> _Dataset entries_
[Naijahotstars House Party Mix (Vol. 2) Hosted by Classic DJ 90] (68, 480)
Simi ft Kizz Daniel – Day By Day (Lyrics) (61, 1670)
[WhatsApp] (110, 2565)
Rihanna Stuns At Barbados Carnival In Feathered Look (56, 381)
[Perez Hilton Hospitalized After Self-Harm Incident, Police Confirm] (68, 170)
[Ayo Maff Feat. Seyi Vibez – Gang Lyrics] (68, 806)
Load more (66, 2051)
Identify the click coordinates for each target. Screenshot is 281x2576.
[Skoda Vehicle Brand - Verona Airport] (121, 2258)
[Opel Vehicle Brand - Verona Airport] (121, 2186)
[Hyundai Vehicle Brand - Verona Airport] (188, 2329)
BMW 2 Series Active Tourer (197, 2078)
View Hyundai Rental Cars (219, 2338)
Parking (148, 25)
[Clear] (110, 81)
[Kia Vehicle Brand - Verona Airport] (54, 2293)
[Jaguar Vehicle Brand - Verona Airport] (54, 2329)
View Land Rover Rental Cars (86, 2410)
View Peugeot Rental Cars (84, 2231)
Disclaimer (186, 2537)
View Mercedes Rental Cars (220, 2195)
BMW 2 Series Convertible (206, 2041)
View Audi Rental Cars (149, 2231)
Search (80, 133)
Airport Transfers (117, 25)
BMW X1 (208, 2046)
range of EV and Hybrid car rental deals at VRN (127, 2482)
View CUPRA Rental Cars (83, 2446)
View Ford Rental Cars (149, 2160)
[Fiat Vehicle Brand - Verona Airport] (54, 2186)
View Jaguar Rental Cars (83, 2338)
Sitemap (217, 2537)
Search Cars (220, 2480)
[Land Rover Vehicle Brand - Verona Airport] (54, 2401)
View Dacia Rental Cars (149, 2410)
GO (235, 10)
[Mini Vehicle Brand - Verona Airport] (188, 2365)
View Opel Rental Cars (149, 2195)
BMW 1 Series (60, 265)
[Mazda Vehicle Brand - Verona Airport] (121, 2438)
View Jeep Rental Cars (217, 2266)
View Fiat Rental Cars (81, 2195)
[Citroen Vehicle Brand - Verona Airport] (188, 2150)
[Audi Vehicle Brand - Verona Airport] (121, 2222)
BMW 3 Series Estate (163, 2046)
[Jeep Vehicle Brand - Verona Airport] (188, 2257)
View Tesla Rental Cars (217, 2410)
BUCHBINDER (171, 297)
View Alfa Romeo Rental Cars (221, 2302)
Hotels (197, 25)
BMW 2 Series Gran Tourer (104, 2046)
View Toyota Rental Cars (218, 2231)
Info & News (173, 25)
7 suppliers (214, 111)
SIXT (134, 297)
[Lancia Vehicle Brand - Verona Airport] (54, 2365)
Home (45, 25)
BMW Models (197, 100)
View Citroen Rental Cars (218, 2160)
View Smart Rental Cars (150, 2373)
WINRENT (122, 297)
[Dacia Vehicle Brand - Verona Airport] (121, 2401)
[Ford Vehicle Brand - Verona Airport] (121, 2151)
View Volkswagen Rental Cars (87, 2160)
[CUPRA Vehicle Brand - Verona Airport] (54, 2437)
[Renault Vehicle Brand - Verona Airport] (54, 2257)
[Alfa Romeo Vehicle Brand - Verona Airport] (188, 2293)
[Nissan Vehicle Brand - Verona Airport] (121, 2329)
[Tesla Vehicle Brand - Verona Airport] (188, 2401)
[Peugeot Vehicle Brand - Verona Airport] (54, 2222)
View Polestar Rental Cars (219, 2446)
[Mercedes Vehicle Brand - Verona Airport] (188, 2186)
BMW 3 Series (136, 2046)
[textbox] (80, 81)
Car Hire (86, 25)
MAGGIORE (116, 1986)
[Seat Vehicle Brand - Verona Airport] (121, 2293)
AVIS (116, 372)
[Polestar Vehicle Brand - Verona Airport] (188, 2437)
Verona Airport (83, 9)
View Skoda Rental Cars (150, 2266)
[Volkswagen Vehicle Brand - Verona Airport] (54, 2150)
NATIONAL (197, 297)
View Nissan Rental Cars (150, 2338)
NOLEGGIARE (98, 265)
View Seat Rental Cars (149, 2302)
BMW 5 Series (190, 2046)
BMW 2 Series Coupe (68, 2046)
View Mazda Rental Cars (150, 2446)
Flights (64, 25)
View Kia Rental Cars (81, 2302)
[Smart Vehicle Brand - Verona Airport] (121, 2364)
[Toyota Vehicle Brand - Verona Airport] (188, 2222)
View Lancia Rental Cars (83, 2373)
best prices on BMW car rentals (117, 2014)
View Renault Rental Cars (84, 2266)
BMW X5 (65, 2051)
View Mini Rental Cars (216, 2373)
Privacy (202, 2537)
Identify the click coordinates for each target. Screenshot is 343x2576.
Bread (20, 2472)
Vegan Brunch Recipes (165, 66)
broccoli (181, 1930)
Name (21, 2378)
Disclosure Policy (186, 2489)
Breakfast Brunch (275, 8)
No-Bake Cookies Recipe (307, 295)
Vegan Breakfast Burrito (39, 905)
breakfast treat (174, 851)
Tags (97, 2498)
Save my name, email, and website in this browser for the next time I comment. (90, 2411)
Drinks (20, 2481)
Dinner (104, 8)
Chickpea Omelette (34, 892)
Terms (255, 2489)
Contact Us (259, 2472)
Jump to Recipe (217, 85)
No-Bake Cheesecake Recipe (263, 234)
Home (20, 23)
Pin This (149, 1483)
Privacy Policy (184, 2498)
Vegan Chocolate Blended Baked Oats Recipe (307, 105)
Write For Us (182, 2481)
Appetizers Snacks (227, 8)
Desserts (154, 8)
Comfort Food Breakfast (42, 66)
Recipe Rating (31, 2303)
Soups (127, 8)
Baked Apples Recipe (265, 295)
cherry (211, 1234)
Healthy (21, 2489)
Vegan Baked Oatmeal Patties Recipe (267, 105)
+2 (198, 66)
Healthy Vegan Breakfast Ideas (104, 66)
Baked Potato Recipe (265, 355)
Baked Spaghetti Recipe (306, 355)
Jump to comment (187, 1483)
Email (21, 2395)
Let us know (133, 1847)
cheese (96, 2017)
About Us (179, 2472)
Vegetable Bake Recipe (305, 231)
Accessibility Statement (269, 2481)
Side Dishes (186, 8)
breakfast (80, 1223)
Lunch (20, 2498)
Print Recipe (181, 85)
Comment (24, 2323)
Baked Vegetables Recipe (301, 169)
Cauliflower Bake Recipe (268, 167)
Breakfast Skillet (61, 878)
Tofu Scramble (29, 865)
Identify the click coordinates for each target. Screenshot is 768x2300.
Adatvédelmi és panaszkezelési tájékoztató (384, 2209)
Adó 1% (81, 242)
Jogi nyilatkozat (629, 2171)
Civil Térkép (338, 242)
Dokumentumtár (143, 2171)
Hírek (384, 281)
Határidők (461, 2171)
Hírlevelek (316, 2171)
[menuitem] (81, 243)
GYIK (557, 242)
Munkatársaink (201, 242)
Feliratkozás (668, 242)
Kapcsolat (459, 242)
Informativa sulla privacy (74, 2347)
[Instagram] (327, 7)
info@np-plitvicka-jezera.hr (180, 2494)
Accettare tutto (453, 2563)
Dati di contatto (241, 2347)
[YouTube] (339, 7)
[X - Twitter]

> _EXERCISE INSTRUCTIONS_
Copy range, inclusive: the line holding "[Citroen Vehicle Brand" to the line holding "[Alfa Romeo Vehicle". Reproduce exactly those lines of the records above and no others.

> _COMPLETED EXERCISE_
[Citroen Vehicle Brand - Verona Airport] (188, 2150)
[Audi Vehicle Brand - Verona Airport] (121, 2222)
BMW 3 Series Estate (163, 2046)
[Jeep Vehicle Brand - Verona Airport] (188, 2257)
View Tesla Rental Cars (217, 2410)
BUCHBINDER (171, 297)
View Alfa Romeo Rental Cars (221, 2302)
Hotels (197, 25)
BMW 2 Series Gran Tourer (104, 2046)
View Toyota Rental Cars (218, 2231)
Info & News (173, 25)
7 suppliers (214, 111)
SIXT (134, 297)
[Lancia Vehicle Brand - Verona Airport] (54, 2365)
Home (45, 25)
BMW Models (197, 100)
View Citroen Rental Cars (218, 2160)
View Smart Rental Cars (150, 2373)
WINRENT (122, 297)
[Dacia Vehicle Brand - Verona Airport] (121, 2401)
[Ford Vehicle Brand - Verona Airport] (121, 2151)
View Volkswagen Rental Cars (87, 2160)
[CUPRA Vehicle Brand - Verona Airport] (54, 2437)
[Renault Vehicle Brand - Verona Airport] (54, 2257)
[Alfa Romeo Vehicle Brand - Verona Airport] (188, 2293)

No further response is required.